Exercises to Improve Strength for Mountain Biking

Exercises to Improve Strength for Mountain Biking

Are you a mountain biking enthusiast? Mountain biking can be very enjoyable, but it is pretty challenging, and that is where the fun lies. However, mountain biking takes a lot of strength. This is why many mountain biking enthusiasts are always looking for ways to build strength, especially for their legs.

To be more precise, mountain biking targets your Quadriceps, Glutes, Hamstrings, and Calves. Before you can go ahead with it, you must develop the right strength, and there are many ways to go about it. We will walk you through as many as seven methods of building strength, and we suggest you do each one of these for 5×10 reps.

You wouldn’t have to do all the seven exercises, and you may choose any 3 to 4 exercises as per your requirement and goal.

Working out on a Treadmill

If you want to develop your leg strength and aren’t familiar with too many exercises, working out on a treadmill would be the easiest and next best thing to do. Just 30 minutes to 1 hour of running on the treadmill could dramatically increase the strength of your legs.
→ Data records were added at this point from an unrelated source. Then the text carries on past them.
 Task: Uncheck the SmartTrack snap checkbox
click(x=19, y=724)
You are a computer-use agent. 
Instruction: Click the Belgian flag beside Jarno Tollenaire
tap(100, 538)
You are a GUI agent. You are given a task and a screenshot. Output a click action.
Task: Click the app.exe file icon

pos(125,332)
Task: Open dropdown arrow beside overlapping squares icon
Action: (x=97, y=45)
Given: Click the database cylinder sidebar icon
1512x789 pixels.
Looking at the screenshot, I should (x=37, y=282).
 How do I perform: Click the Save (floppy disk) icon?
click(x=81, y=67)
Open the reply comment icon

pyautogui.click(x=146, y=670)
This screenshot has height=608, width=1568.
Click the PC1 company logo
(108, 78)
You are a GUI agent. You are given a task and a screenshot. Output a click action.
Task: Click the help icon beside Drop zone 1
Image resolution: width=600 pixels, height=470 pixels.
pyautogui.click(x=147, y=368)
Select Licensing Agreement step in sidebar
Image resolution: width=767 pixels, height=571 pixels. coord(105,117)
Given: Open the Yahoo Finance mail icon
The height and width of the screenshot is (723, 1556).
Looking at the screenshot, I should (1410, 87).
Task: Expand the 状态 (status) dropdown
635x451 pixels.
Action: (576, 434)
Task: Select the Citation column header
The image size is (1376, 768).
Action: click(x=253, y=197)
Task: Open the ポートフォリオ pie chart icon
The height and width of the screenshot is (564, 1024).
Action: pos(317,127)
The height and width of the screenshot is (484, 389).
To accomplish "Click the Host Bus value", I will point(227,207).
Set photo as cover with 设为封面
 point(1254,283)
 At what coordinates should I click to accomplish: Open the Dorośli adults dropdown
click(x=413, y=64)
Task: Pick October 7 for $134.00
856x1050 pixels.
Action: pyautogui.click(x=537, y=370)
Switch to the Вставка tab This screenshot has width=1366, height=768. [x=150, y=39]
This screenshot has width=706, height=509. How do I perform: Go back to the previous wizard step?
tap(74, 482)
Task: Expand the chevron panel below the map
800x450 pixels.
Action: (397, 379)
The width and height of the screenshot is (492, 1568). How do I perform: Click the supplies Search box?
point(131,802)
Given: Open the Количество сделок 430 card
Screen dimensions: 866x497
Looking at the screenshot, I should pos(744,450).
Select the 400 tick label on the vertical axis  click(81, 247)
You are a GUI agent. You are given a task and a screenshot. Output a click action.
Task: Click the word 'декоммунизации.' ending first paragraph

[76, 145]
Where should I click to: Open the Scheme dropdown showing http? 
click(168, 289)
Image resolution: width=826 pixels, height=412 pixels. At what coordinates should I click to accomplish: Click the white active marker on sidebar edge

Working out on an Exercise Bike

Working out on an Exercise Bike for about one hour every day can largely strengthen your legs. There are many types of Elliptical bikes around, and getting one good exercise bike helps you a lot in developing the strength you would need in your legs during mountain biking. Finding an excellent Elliptical bike should not be difficult, and we have a comprehensive guide on an elliptical.

Push-ups

Another great exercise to develop strength is doing push-ups, and it can be pretty useful in controlling your bike down a steep descent.

Push-ups help you develop strength in your triceps, shoulders, and pectoral. Even basic push-ups are great for improving strength. Besides, you can try out many variations to make your push-ups more challenging.

Squat

The Squat is excellent for building strength and is pretty popular among fitness enthusiasts. In a Squat, you have to push your hips backward with your knees over your ankles.

Further, you have to have your thighs parallel to the ground, making a straight line from the butt to the head. Just like push-ups, Squat also has many variations, and one popular one is doing Squat by holding a weight.

Plank using dumbbells

Plank puts a lot of emphasis on the back and shoulders. In a plank, you have to have your hips level without putting much force on the shoulders and push out to keep the back strong.

An excellent variation to this is lifting the dumbbells on each side, which helps you engage the back muscles and the arms simultaneously.

Dumbbells lateral raise

In this method, you have to stand in a regular position, holding 10lb dumbbells, and raise your arms straight to form a T.

This will help you with the core and strengthen your arms and shoulders. This will help you handle your bike in any way you want, and you should be easily able to hold a bike even if one is pretty heavy.

Bulgarian Split Squat

Another super effective workout is the Bulgarian Split Squat, and in this workout, you must place one foot on the floor and the other on a bench behind you. Then, holding a 5-10lbs dumbbell in both hands, you must bend your front leg to make 90 degrees.

Next, you could push back up to a straight leg for a rep. This exercise adds a lot of strength to your hip flexors, quads, glutes, and hamstrings.